Cherry Mobile Flare S7
- Brand: Cherry Mobile
- Manufacturer: Cherry Mobile
- Type: Smartphone
- Series: Flare S series
- First released: October 12, 2018; 7 years ago
- Discontinued: July 25, 2019; 7 years ago
- Predecessor: Cherry Mobile Flare S6
- Successor: Cherry Mobile Flare S8
- Form factor: Slate
- Colors: Black, Gold, Red, White
- Dimensions: 150.3 mm (5.92 in) H 72 mm (2.8 in) W 9.2 mm (0.36 in) D
- Weight: 185 g (6.5 oz)
- Operating system: Android 8.1 "Oreo"
- System-on-chip: MediaTek MT6739WA
- CPU: Quad Core (4x Cortex-A53 @ 1.3GHz)
- GPU: PowerVR GE8100
- Memory: 2GB LPDDR4X RAM or 3GB LPDDR4X RAM
- Storage: 16GB
- Removable storage: MicroSDXC Expandable up to 128GB
- SIM: Dual-SIM Slot (nanoSIM)
- Battery: 2400 mAh Li-ion Battery (Removable)
- Charging: Standard 10W Charging
- Rear camera: Dual: 13MP Main Camera (f/2.2) + 2MP Depth Sensor, Autofocus and LED Flash
- Front camera: Dual: 13MP Main Camera (f/2.2) + 2MP Depth Sensor, Soft LED Flash
- Display: 5.5 in (140 mm) 720x1440 IPS LCD, (293 ppi) with 18:9 Aspect Ratio
- Connectivity: Wi-Fi 802.11 b/g/n; Wi-Fi Direct; Bluetooth 4.2; BLE; USB-C Port;
- Data inputs: A-GPS; Accelerometer; Fingerprint Scanner; Proximity Sensor;
- Website: cherryshop.com.ph/products/cherry-mobile-flare-s7-3gb

= Cherry Mobile Flare S7 =

Android-based smartphone from Cherry Mobile

The Cherry Mobile Flare S7 is a Android-based smartphone manufactured by Cherry Mobile.

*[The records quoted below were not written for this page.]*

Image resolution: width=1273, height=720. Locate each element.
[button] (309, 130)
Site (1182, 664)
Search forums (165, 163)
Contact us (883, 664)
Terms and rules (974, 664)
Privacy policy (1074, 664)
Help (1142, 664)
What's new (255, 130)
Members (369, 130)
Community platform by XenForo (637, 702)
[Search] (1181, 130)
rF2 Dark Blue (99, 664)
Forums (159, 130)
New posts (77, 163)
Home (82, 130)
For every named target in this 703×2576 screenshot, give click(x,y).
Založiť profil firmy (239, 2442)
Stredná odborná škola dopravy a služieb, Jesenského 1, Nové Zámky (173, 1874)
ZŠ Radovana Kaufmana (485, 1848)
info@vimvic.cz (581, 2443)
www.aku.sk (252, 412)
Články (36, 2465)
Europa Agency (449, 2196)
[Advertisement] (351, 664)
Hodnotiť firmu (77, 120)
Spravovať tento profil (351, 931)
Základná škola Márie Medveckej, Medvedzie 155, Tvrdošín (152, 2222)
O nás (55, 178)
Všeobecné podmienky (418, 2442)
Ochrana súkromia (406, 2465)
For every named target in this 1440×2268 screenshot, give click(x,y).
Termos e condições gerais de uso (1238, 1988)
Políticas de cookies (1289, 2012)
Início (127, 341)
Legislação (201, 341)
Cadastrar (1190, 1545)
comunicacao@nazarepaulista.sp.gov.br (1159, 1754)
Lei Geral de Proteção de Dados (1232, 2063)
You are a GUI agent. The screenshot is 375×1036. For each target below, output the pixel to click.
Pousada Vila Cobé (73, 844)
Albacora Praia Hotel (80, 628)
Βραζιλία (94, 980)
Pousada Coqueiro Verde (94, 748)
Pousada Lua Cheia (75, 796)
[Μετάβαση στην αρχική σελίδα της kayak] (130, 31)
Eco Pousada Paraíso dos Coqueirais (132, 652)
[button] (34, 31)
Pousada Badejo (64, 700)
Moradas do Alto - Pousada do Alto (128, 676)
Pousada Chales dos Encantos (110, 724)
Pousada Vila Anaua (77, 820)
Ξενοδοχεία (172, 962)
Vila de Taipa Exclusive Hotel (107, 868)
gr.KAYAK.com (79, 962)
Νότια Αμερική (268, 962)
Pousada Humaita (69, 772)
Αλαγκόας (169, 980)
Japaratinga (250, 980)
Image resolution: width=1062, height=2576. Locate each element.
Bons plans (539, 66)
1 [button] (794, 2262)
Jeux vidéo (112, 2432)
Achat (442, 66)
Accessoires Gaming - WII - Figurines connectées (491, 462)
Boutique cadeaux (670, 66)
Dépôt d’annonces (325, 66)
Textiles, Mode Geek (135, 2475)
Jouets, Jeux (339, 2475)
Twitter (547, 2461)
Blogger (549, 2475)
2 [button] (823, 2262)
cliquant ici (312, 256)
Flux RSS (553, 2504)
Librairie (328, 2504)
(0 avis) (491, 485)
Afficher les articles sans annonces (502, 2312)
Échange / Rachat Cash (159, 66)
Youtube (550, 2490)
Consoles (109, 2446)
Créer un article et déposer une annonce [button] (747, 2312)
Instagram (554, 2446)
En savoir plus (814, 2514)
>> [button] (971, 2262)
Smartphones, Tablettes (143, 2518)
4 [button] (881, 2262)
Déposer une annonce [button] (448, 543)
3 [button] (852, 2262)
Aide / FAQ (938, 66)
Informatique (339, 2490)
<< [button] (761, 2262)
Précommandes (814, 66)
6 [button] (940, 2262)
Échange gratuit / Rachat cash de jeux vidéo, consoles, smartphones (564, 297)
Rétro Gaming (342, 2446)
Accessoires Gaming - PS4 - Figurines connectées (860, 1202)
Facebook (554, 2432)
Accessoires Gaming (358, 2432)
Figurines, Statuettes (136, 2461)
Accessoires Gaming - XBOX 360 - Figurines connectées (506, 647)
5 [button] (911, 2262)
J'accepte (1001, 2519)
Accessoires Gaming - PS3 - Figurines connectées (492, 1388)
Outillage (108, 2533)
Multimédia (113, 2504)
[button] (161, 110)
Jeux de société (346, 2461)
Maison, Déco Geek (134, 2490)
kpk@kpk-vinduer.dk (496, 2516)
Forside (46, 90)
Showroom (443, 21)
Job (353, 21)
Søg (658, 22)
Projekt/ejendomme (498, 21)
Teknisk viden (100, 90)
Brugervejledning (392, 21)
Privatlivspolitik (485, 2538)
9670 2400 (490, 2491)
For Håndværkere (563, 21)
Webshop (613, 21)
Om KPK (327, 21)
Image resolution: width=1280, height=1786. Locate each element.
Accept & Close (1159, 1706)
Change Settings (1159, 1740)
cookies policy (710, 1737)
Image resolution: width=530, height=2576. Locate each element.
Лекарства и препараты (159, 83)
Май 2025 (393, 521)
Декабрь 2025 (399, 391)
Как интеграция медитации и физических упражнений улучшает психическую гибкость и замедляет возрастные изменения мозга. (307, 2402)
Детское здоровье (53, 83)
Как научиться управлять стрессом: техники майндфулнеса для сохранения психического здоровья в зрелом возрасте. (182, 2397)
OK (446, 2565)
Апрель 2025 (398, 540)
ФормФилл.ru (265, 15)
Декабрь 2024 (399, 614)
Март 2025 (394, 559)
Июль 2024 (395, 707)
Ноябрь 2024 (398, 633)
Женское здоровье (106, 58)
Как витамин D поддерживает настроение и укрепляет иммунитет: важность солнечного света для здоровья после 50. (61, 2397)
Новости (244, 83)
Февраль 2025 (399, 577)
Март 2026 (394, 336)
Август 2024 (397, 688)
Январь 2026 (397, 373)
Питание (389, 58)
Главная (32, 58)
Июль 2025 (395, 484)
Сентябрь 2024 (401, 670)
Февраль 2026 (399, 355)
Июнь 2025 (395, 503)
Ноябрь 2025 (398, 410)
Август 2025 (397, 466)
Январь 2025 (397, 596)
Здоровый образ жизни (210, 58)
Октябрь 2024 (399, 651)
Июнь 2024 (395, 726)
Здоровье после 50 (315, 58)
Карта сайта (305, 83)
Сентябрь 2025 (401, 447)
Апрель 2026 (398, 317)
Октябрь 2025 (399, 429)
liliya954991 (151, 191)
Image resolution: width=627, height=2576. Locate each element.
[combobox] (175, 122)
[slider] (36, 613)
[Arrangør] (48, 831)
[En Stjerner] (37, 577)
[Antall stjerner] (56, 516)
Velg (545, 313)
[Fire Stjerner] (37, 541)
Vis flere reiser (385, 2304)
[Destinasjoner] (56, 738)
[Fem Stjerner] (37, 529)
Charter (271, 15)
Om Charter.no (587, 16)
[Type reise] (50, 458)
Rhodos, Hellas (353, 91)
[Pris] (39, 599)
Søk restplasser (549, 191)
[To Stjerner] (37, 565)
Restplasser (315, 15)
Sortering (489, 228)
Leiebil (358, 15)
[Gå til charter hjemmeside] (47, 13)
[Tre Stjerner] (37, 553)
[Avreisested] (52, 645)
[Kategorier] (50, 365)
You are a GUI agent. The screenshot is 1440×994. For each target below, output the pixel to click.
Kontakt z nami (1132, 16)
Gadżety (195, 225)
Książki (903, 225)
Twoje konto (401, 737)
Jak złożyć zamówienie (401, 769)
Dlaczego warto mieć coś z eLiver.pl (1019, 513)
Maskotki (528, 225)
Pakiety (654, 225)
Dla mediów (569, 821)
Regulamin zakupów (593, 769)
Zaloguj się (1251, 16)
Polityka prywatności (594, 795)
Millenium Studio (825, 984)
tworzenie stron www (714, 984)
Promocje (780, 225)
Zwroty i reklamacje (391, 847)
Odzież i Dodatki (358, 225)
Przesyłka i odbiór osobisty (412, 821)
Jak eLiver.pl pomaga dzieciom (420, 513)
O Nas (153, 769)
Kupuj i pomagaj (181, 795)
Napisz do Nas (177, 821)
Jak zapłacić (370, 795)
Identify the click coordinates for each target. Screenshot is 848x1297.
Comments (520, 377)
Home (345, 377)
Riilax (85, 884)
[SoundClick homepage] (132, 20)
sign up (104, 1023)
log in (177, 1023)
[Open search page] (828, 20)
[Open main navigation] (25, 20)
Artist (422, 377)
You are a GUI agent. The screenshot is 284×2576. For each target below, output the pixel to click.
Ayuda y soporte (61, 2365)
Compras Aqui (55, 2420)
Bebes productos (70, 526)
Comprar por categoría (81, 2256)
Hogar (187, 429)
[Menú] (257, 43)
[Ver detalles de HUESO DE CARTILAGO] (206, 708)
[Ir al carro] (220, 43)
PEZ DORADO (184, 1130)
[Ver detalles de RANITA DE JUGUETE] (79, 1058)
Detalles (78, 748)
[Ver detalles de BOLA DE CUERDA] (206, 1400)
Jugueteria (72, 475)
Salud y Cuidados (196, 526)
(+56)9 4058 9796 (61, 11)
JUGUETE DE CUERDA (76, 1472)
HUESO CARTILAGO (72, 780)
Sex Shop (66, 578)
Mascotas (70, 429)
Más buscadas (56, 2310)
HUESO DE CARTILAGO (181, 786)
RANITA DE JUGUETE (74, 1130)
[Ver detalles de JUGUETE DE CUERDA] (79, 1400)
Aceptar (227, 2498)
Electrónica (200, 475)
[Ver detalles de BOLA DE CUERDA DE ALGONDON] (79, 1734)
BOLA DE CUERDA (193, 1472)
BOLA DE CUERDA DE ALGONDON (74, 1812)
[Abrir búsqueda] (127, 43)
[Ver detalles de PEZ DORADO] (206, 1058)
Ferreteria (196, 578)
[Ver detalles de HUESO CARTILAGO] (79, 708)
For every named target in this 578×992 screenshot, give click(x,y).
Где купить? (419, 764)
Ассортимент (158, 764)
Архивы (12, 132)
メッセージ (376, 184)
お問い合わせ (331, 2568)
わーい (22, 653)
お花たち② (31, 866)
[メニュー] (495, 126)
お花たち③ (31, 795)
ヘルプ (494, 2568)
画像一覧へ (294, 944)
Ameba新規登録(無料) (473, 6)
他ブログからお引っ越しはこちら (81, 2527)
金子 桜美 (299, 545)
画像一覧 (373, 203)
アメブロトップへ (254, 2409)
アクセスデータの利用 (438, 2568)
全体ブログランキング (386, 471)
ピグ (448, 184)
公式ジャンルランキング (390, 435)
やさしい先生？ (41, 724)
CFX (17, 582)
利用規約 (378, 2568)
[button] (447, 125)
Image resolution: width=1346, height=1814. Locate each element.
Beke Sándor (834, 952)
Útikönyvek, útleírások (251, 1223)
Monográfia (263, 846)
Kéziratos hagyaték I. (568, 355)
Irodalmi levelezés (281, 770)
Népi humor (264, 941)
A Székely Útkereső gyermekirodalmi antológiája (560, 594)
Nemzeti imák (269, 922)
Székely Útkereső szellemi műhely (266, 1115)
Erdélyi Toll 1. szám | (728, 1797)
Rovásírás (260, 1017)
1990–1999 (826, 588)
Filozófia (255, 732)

Unveiled on 12 October 2018 in the Philippines, They succeed the Cherry Mobile Flare S6 in the company's Flare line.

== Specifications ==
=== Hardware ===
==== Chipset (SoC) ====
The Flare S7 is powered by 4x Cortex-A53 @ 1.3GHz quad-core processors with Mediatek MT6739WA SoC. The SoC is based on the 28nm processing technology node. The smartphone also feature an PowerVR GE8100 GPU.

==== Storage ====
The Flare S7 has a dual SIM slot and comes equipped with 16 GB of ROM and 2 GB of RAM or 3 GB of RAM and has additional memory via MicroSD for extra storage up to 128 GB.

==== Camera ====
The Flare S7 has 2 cameras, which are a dual-camera setup. The front camera have a 13 MP with an 2.2 lens and 2 MP depth camera. The rear has a 13 MP camera with an 2.0 wide-angle lens and 2 MP Depth Sensor.

==== Display ====
The Flare S7 is equipped with an IPS LCD display with an 5.5-inch 720 x 1440 resolution, with a screen ratio of 18:9.

==== Battery ====
The Flare S7 is equipped with a 2400 Li-on mAh removable battery. This battery is only supports with 10W standard charging capability.

==Software==
The Flare S7 operates on Android 8.1 Oreo, which is a stock version of Android 8.1.